用python编写n次函数

如果你想写一行字,

然后试试这个,

def f1(x):
    return x * 2
def f2(x):
    return x + 1

>>> out = lambda x, f=f1, f2=f2: f1(f2(x)) # a directly passing your input(1) with 2 function as an input (f1, f2) with default so you dont need to pass it as an arguments
>>> out(1)
4
>>> 

>>> def compose(f1, n):
...   def func(x):
...     while n:
...       x = f1(x)
...       n = n-1
...     return x
...   return func

>>> d = compose(f1, 2)
>>> d(2)
8
>>> d(1)
4
>>> 

注意这大部分是从 https://stackoverflow.com/a/16739439/2750819 但我想弄清楚你怎么能把它应用到任何一个函数n次。

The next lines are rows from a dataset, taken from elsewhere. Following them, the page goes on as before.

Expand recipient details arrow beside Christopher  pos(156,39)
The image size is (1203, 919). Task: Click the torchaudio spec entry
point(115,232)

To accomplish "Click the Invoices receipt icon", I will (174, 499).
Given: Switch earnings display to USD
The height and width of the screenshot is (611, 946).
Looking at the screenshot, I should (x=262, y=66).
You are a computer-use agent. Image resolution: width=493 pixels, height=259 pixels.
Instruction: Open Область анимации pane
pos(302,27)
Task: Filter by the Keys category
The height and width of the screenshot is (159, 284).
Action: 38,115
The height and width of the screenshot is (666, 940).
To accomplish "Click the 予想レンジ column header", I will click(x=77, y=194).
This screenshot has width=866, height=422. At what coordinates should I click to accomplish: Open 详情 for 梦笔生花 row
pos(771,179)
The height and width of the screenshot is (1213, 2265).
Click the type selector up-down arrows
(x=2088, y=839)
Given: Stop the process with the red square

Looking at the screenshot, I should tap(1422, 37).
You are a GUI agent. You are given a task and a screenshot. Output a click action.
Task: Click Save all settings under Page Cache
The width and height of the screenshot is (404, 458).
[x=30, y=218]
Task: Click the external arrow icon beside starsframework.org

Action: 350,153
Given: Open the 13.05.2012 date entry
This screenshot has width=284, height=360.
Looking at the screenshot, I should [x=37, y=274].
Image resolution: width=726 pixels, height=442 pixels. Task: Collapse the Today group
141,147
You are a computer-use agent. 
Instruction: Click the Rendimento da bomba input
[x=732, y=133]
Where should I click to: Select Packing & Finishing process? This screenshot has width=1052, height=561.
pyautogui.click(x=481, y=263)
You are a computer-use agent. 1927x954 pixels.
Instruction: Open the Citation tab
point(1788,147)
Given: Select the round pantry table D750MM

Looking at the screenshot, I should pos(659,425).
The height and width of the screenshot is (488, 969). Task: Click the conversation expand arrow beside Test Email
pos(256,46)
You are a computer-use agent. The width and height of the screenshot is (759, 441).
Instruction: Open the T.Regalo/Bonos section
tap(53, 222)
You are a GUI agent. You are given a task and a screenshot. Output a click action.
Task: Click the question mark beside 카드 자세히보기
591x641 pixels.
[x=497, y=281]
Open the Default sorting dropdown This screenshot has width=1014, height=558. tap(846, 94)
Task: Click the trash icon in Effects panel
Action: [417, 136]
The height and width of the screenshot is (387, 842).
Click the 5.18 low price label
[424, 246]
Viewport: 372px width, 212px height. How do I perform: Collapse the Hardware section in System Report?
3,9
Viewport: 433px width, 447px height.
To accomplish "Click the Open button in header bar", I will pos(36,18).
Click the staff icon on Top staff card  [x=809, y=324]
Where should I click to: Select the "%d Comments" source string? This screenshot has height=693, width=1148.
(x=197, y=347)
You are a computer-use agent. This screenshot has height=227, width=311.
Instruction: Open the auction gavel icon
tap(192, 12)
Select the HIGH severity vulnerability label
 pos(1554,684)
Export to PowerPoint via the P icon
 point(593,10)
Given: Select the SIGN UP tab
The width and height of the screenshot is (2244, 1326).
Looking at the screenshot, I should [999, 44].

def compose (*functions): 
    def inner(arg): 
        for f in reversed(functions): 
            arg = f(arg) 
        return arg 
    return inner

n = 10
def square (x): 
    return x ** 2

square_n = [square] * n
composed = compose(*square_n)
composed(2)

输出

179769313486231590772930519078902473361797697894230657273430081157732675805500963132708477322407536021120113879871393357658789768814416622492847430639474124377767893424865485276302219601246094119453082952085005768838150682342462881473913110540827237163350510684586298239947245938479716304835356329624224137216

在嵌套函数中使用循环:

def compose(f, n):
    def fn(x):
        for _ in range(n):
            x = f(x)
        return x
    return fn

fn 将具有保留对 f 和 n 你打电话来的 compose 和。